▶ [Task instructions]
What you return should be the line containing "Task: Click the alarm clock alert icon" and each line after it to the end of the records, copied exactly.
═══ Data under study
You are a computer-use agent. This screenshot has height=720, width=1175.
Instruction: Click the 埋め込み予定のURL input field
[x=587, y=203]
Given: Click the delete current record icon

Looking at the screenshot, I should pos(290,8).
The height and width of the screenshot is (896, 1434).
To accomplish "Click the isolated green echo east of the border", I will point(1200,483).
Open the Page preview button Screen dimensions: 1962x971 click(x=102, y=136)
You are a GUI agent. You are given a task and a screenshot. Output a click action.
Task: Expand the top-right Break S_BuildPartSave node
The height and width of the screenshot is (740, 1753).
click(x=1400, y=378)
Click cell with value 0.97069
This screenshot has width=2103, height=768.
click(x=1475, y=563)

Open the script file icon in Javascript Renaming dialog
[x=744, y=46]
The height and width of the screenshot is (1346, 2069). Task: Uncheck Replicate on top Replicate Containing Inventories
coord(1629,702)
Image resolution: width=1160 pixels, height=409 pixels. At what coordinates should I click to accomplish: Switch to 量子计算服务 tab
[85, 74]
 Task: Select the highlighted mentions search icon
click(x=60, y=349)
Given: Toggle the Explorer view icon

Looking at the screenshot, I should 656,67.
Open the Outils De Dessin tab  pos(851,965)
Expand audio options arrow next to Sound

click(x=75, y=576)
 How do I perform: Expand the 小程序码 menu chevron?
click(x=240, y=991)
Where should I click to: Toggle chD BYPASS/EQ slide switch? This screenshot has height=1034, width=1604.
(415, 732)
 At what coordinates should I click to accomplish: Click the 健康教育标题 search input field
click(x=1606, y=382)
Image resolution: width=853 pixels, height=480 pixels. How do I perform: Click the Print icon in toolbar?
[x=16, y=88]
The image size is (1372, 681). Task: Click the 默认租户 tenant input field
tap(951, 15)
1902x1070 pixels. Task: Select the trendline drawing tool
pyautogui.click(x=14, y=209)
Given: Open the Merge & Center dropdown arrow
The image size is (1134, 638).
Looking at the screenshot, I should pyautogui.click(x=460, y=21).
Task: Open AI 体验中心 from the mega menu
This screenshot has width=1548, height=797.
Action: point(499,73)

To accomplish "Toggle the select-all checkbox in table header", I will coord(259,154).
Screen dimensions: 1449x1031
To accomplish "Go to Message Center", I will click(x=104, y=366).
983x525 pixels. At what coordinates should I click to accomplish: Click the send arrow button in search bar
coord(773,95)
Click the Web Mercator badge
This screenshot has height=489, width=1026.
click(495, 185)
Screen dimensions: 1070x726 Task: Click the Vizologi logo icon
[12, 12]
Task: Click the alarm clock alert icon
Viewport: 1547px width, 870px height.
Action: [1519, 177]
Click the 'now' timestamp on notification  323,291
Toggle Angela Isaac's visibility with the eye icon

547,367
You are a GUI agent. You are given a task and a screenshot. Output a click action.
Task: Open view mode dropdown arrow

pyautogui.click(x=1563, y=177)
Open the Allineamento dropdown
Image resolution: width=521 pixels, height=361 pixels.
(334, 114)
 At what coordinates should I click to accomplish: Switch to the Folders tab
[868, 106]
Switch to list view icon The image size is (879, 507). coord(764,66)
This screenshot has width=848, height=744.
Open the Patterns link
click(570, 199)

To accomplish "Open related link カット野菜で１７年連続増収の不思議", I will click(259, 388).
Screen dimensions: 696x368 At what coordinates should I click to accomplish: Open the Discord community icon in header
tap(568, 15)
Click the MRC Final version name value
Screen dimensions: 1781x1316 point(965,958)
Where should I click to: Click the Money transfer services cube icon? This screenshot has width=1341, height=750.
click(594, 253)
══════
▶ [Task response]
Task: Click the alarm clock alert icon
Viewport: 1547px width, 870px height.
Action: [1519, 177]
Click the 'now' timestamp on notification  323,291
Toggle Angela Isaac's visibility with the eye icon

547,367
You are a GUI agent. You are given a task and a screenshot. Output a click action.
Task: Open view mode dropdown arrow

pyautogui.click(x=1563, y=177)
Open the Allineamento dropdown
Image resolution: width=521 pixels, height=361 pixels.
(334, 114)
 At what coordinates should I click to accomplish: Switch to the Folders tab
[868, 106]
Switch to list view icon The image size is (879, 507). coord(764,66)
This screenshot has width=848, height=744.
Open the Patterns link
click(570, 199)

To accomplish "Open related link カット野菜で１７年連続増収の不思議", I will click(259, 388).
Screen dimensions: 696x368 At what coordinates should I click to accomplish: Open the Discord community icon in header
tap(568, 15)
Click the MRC Final version name value
Screen dimensions: 1781x1316 point(965,958)
Where should I click to: Click the Money transfer services cube icon? This screenshot has width=1341, height=750.
click(594, 253)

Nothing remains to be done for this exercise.